ABSTRACT

By considering the elaborated ontological foundations we are able to define institutions as social learning vehicles from an evolutionary perspective. Social learning reduces uncertainty and institutions reduce complexity of socioeconomic interactions by encapsulating knowledge in affective, habitual and cognitive modules. The economy does not evolve without social learning, i.e. the contextual transmission of knowledge in space and time. Social learning establishes a continuity of change within and between culture, society, politics and the economy. Institutions are therefore the most central entities of cultural and economic evolution and cannot be regarded as exogenously given; on the contrary institutions, change from within in an endogenous way. Furthermore institutions cannot be associated with economic markets only, since social learning does not operate merely under the profit-maximization doctrine, consider the difference of social learning in school and in firm, for instance.
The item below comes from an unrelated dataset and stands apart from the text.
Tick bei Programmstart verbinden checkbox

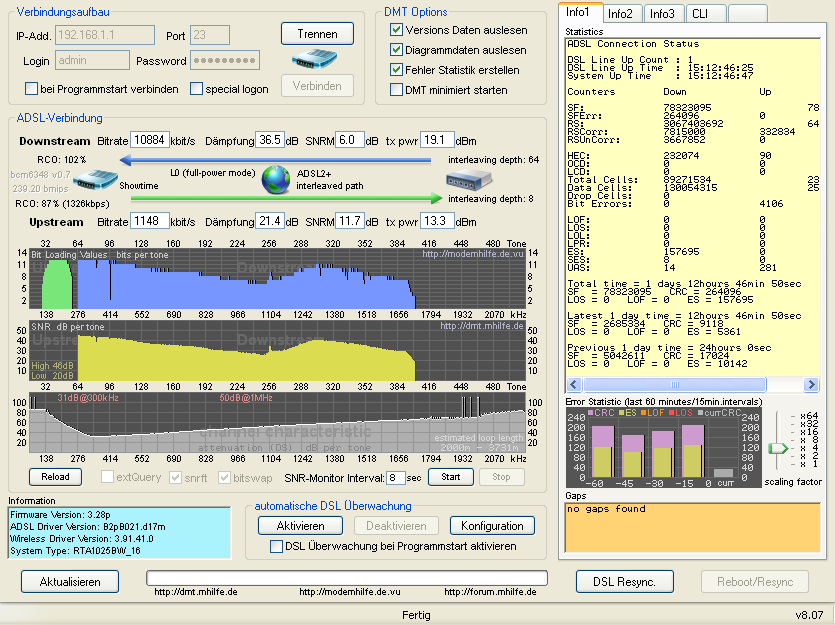coord(32,89)
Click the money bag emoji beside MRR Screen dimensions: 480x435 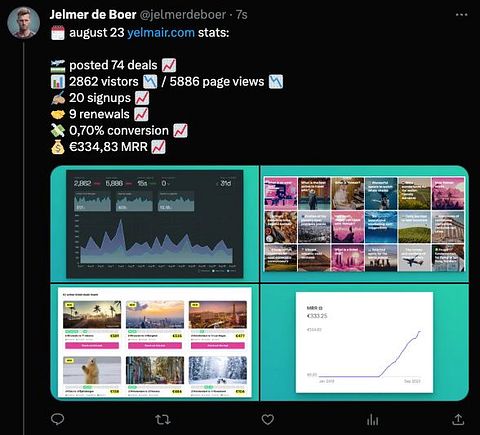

The essential problem for institutional economics lies in the identification of the underlying dynamic mechanisms of social learning between social structure and human agency and its effects on socioeconomic operations. This is what we would call the heuristic projection of an evolving economy, meaning in particular a specific conceptualization of this continuous change. In generic institutionalism we want to look into the semantic and synthetic procedures of institutional change which are programmed in an evolutionary, non-deterministic and bottom-up way by economic agents.